## DATA
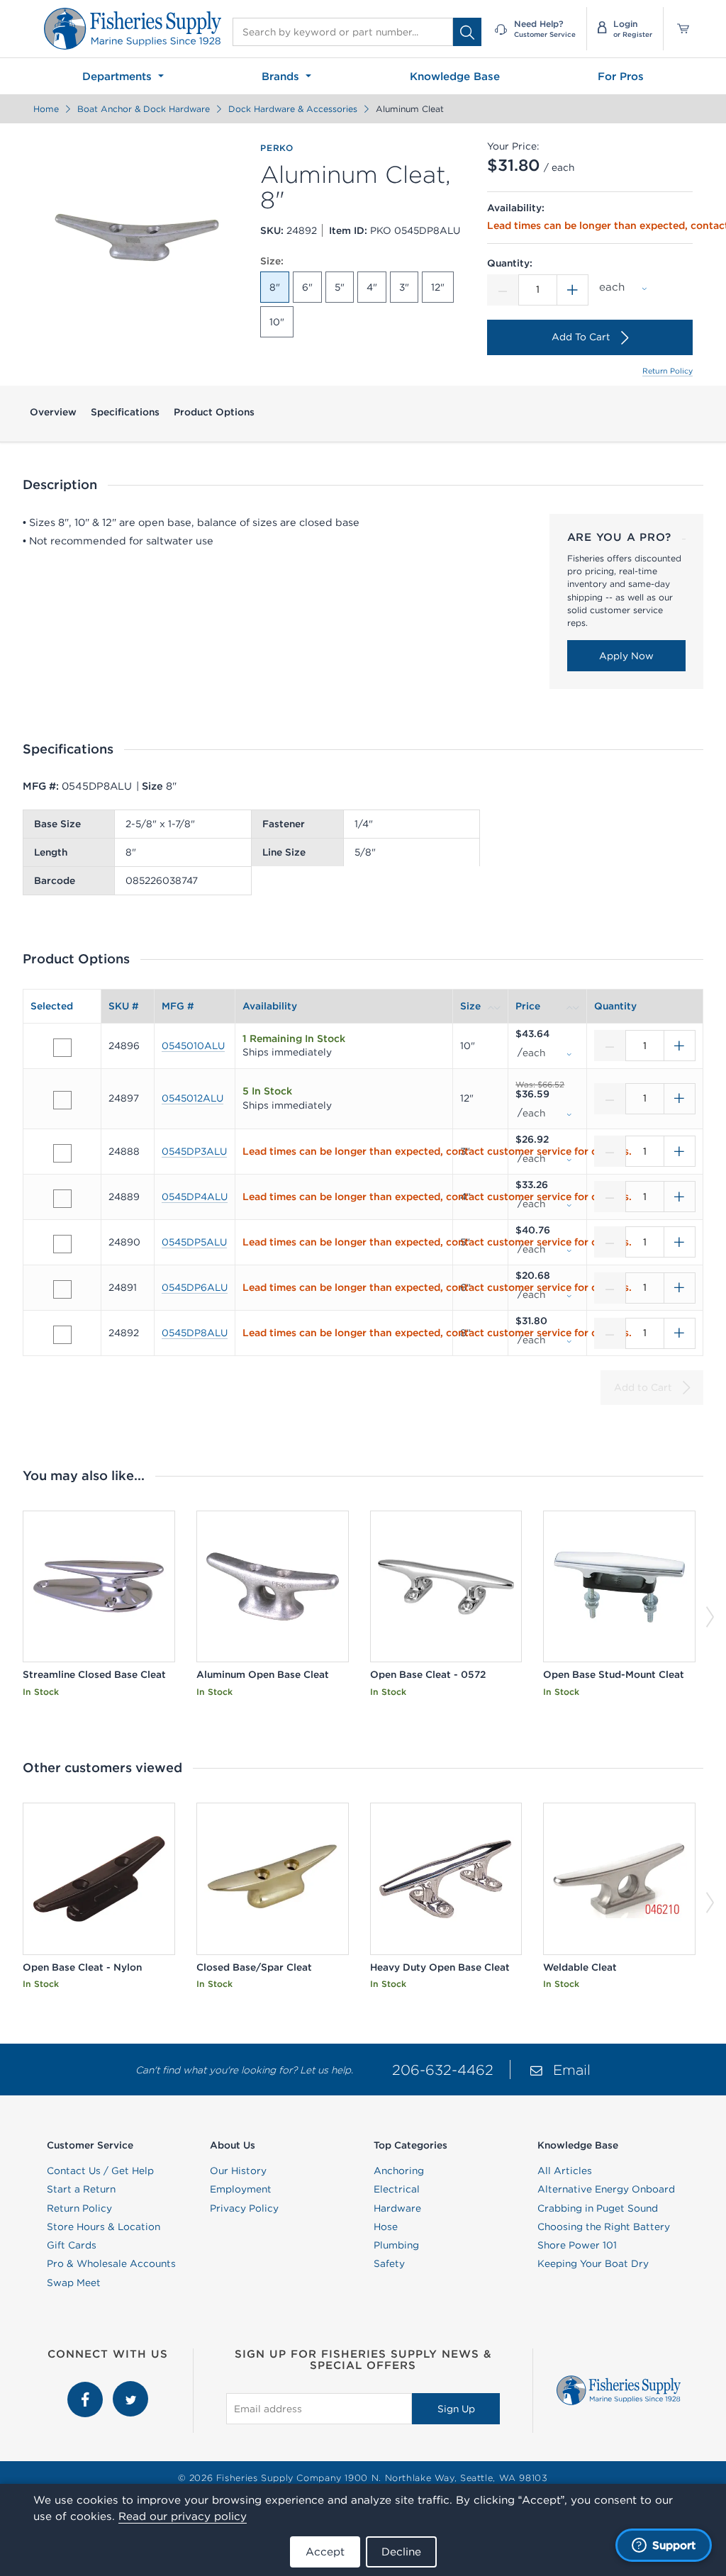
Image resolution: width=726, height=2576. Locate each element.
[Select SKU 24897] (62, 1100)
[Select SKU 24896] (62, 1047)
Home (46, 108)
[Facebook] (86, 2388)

## REQUIREMENT
Write out the listing word for word, omitting the pictures it holds.

## ANSWER FOR THE TASK
Image resolution: width=726, height=2576. Locate each element.
[Select SKU 24897] (62, 1100)
[Select SKU 24896] (62, 1047)
Home (46, 108)
[Facebook] (86, 2388)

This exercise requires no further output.